The majority of public and clinical attention to venous disease focuses on the veins of the legs themselves — the great and small saphenous veins, the deep veins of the calf and thigh. But vascular specialists increasingly recognize that a significant proportion of lower extremity venous disease actually originates in the pelvic veins, and that failure to recognize and treat pelvic venous pathology is a common reason why patients who undergo treatment for leg venous insufficiency experience incomplete or recurrent symptoms.
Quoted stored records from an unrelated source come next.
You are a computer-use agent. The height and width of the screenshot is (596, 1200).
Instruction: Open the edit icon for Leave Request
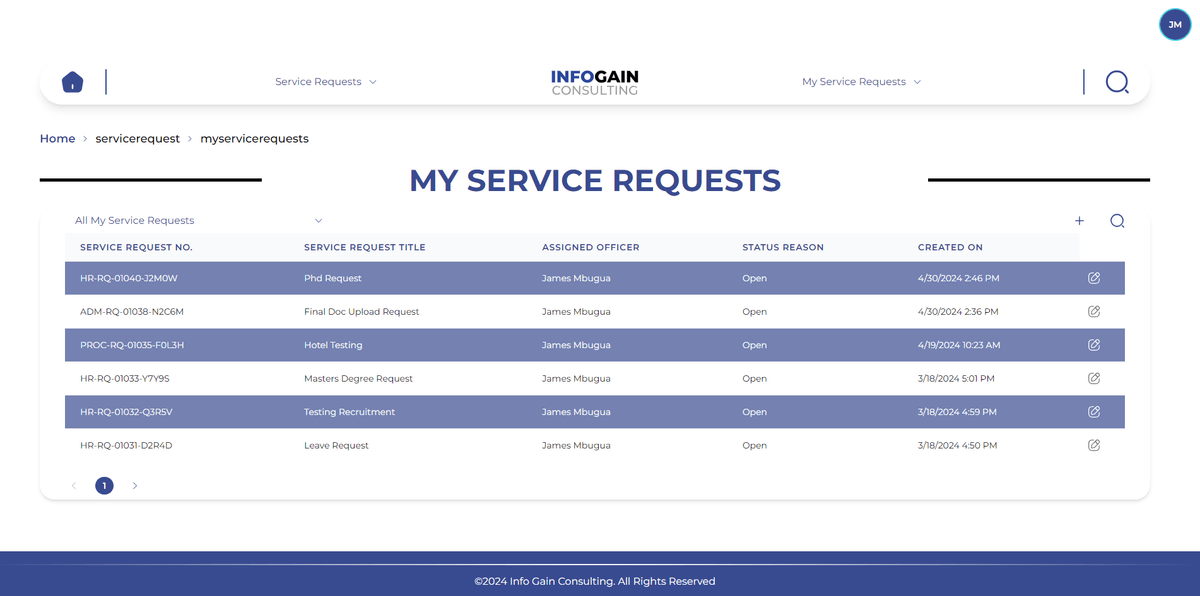click(x=1093, y=445)
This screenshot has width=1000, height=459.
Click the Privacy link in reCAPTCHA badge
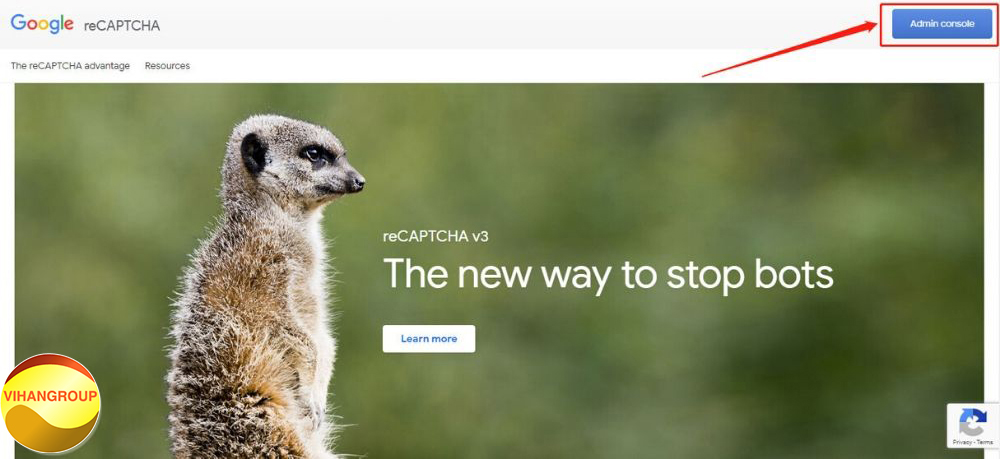click(962, 442)
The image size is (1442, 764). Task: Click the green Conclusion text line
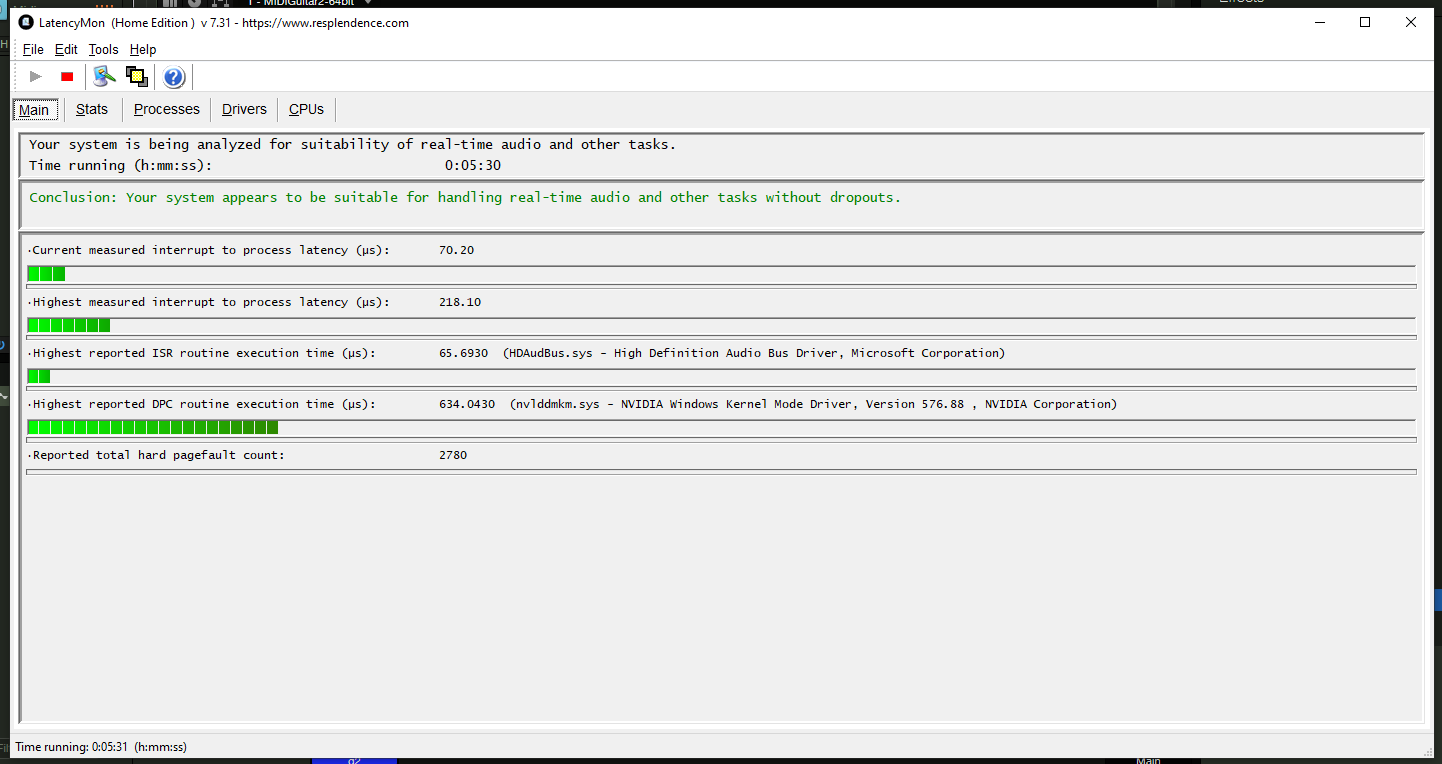point(465,198)
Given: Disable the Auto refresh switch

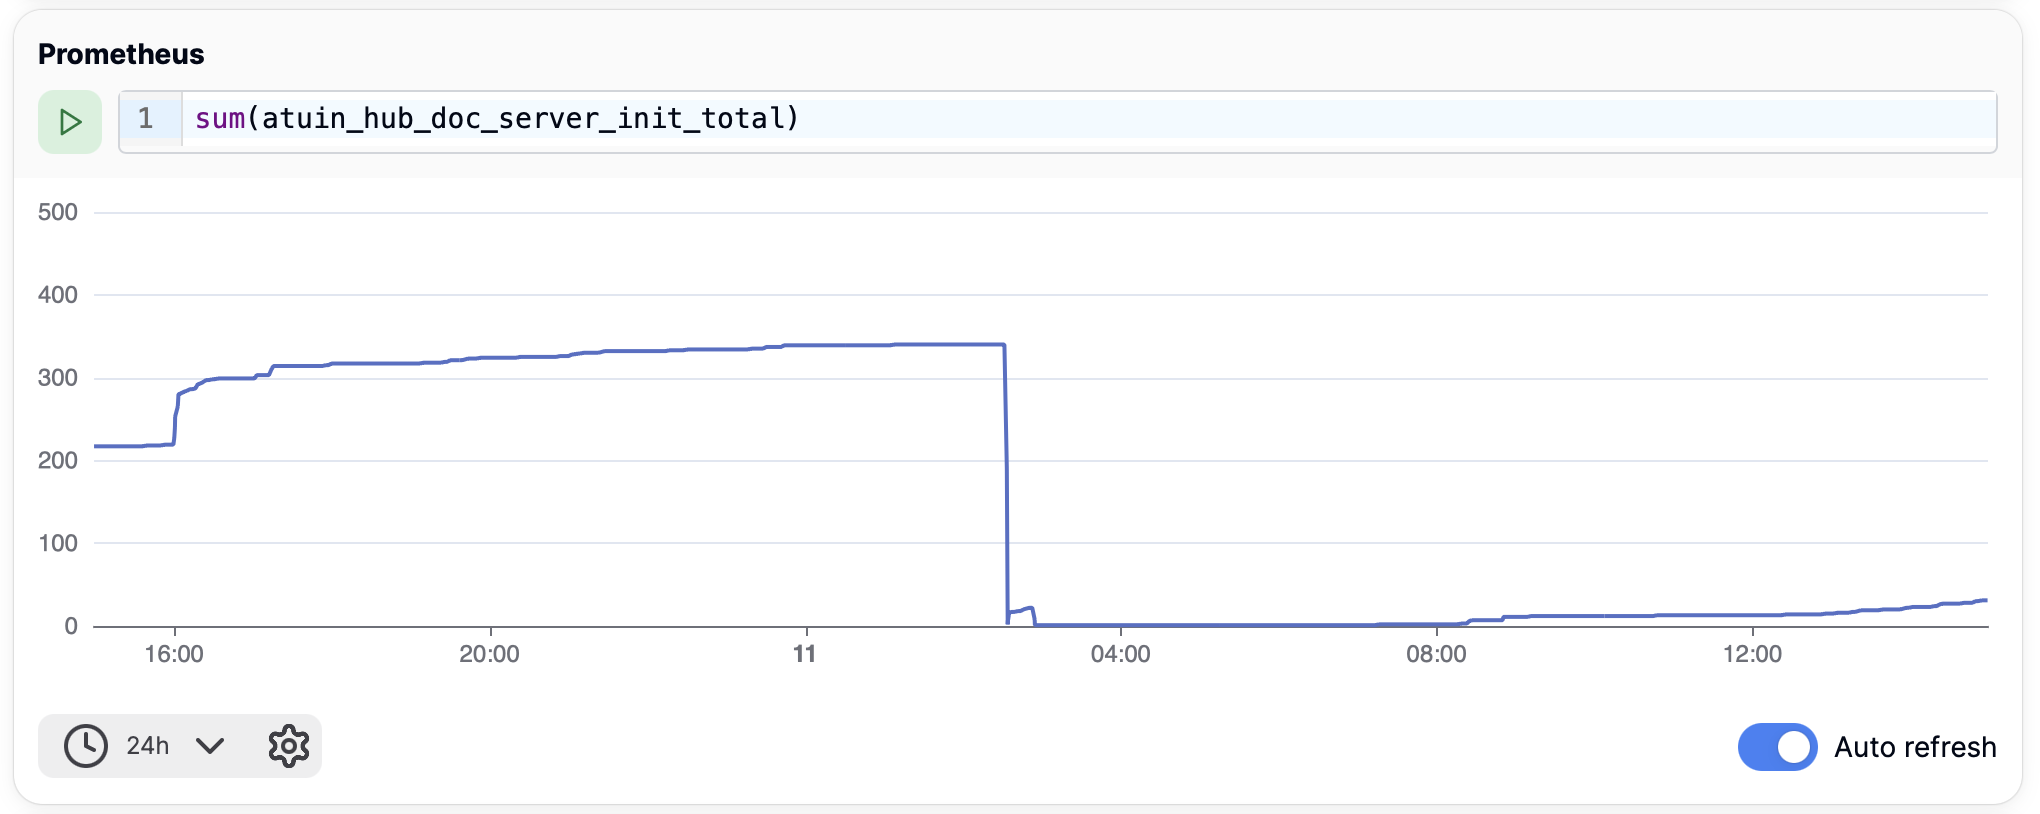Looking at the screenshot, I should pyautogui.click(x=1777, y=747).
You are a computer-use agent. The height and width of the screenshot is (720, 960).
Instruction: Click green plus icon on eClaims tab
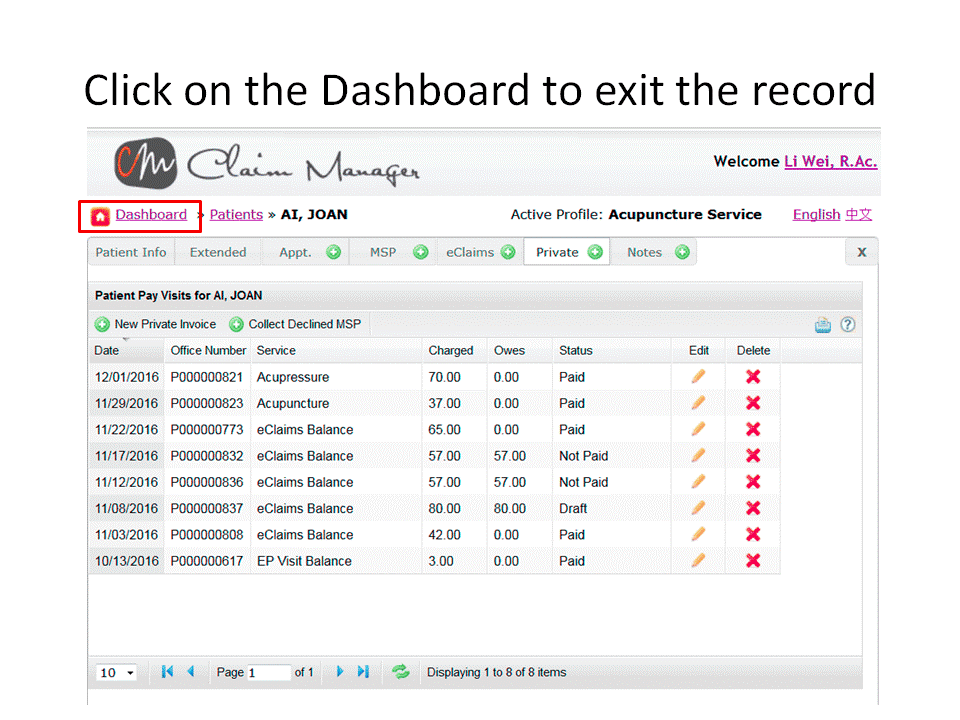(x=508, y=252)
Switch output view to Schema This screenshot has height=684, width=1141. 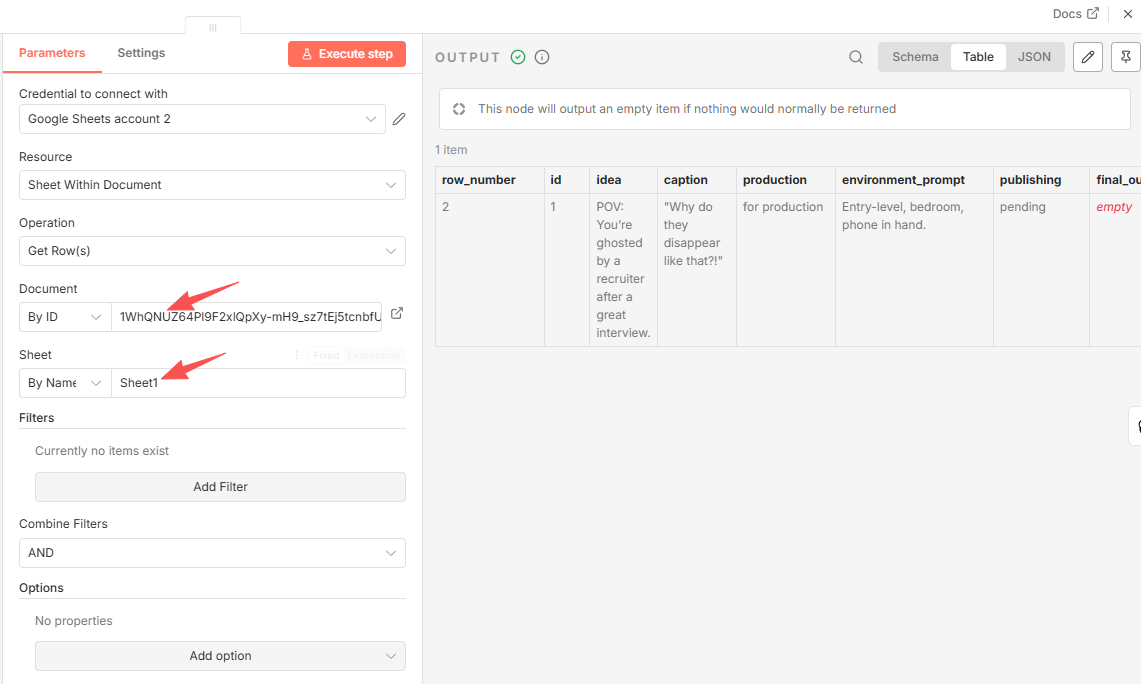click(915, 57)
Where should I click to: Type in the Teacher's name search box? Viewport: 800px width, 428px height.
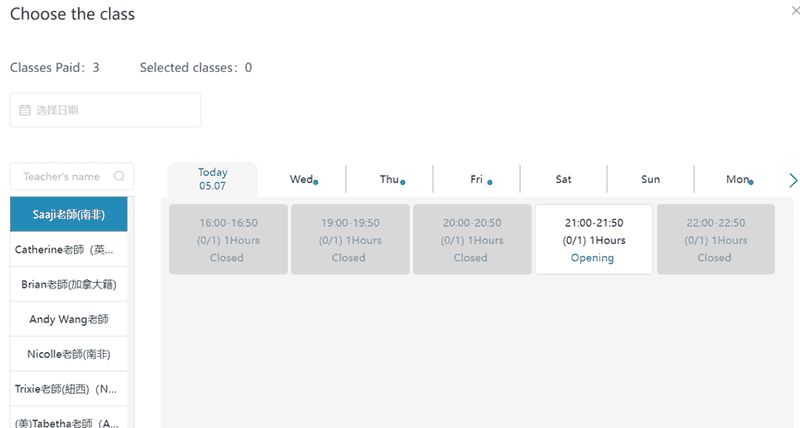(x=62, y=177)
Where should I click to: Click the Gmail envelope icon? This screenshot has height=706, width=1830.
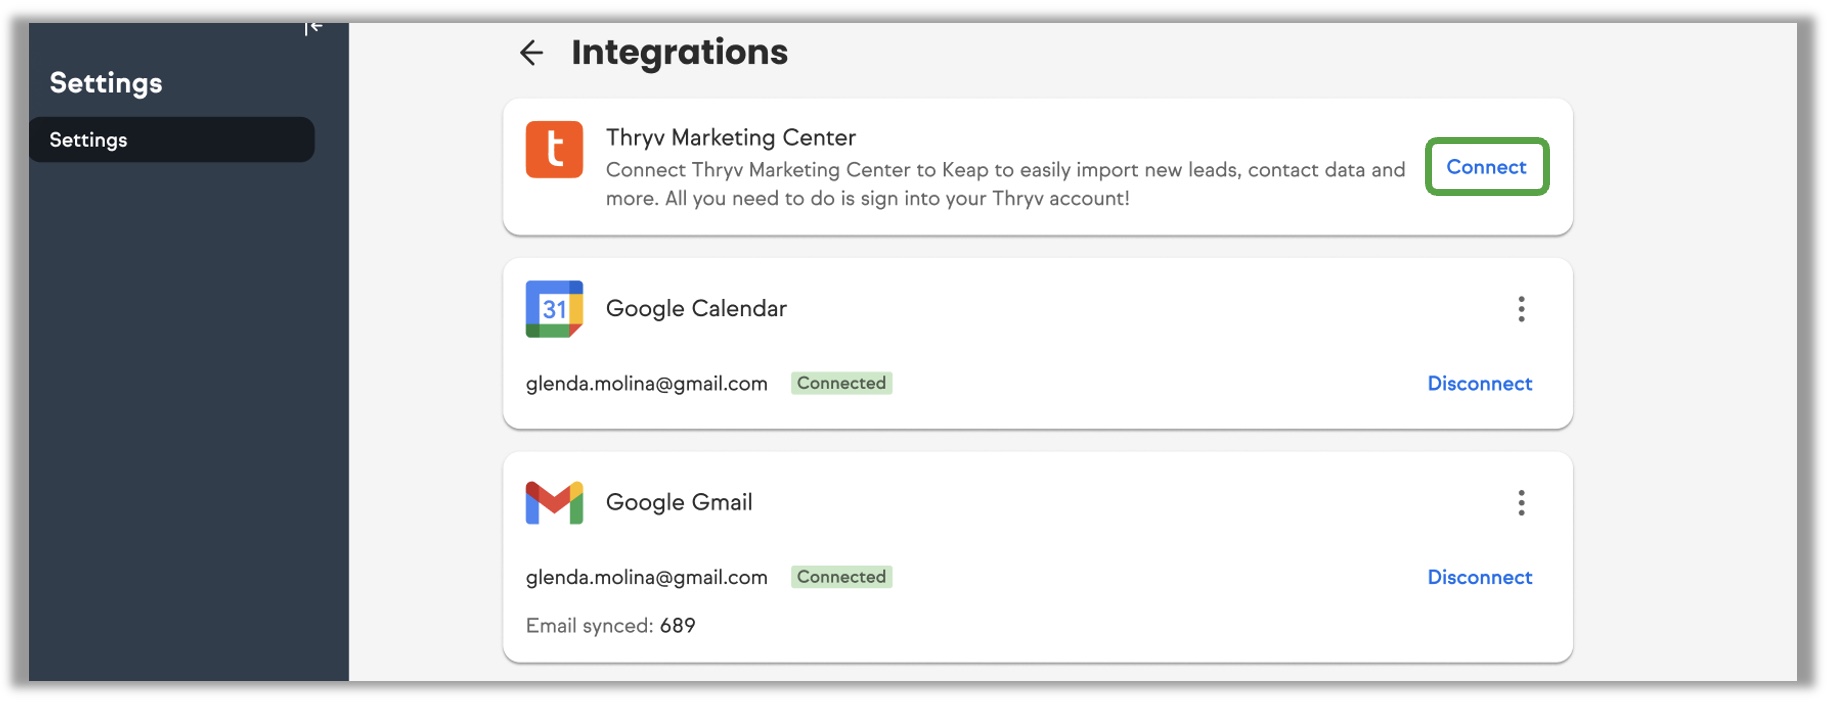554,503
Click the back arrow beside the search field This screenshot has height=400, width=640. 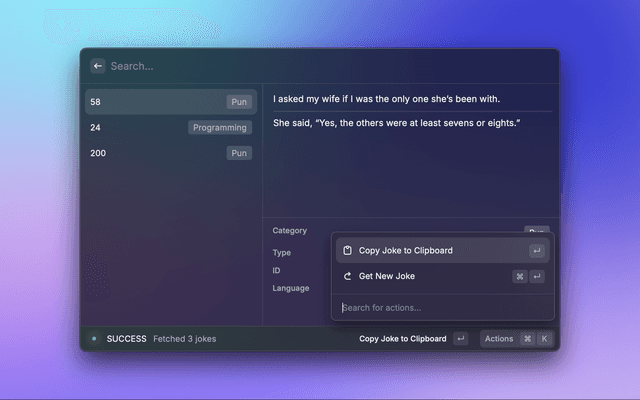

The pelvic venous system provides the drainage pathway for the entire venous circulation of the lower extremities, and any condition that impairs flow through the pelvic veins creates elevated back-pressure throughout the leg venous system. This elevated pressure drives leg swelling, venous reflux, and the progressive changes of venous insufficiency in exactly the same way as valve incompetence within the leg veins themselves. Treating the leg veins without addressing the pelvic venous obstruction that is driving the problem is unlikely to produce lasting symptomatic improvement.
May-Thurner syndrome — also known as iliac vein compression syndrome — is one of the most important and historically underrecognized causes of pelvic venous obstruction. In this condition, the left common iliac vein is chronically compressed between the overlying right common iliac artery and the lumbar spine. This anatomical relationship is present in the majority of people as a normal variant, but in some individuals, the compression is severe enough to create significant venous obstruction, producing persistent left leg swelling, DVT, and recurrent venous insufficiency that is refractory to conventional treatment.
Pelvic venous incompetence — often called pelvic congestion syndrome in women — represents another important pelvic venous condition that can produce lower extremity symptoms. Incompetent ovarian and pelvic veins allow venous reflux into the pelvic circulation, creating elevated pressure that can be transmitted to the leg veins and produce vulvar varicosities, inner thigh varices, and leg swelling with a distribution that reflects the pelvic rather than the saphenous origin of the reflux.
Vascular specialists with expertise in pelvic venous disease assess the pelvic circulation in patients whose leg venous symptoms are atypical, recurrent despite treatment, or associated with clinical features suggesting pelvic origin. Advanced imaging — typically with CT venography or MRI venography — is required to fully assess the pelvic venous anatomy. Treatment options include catheter-directed venous stenting for May-Thurner syndrome and coil embolization for pelvic venous incompetence, with excellent results in appropriately selected patients.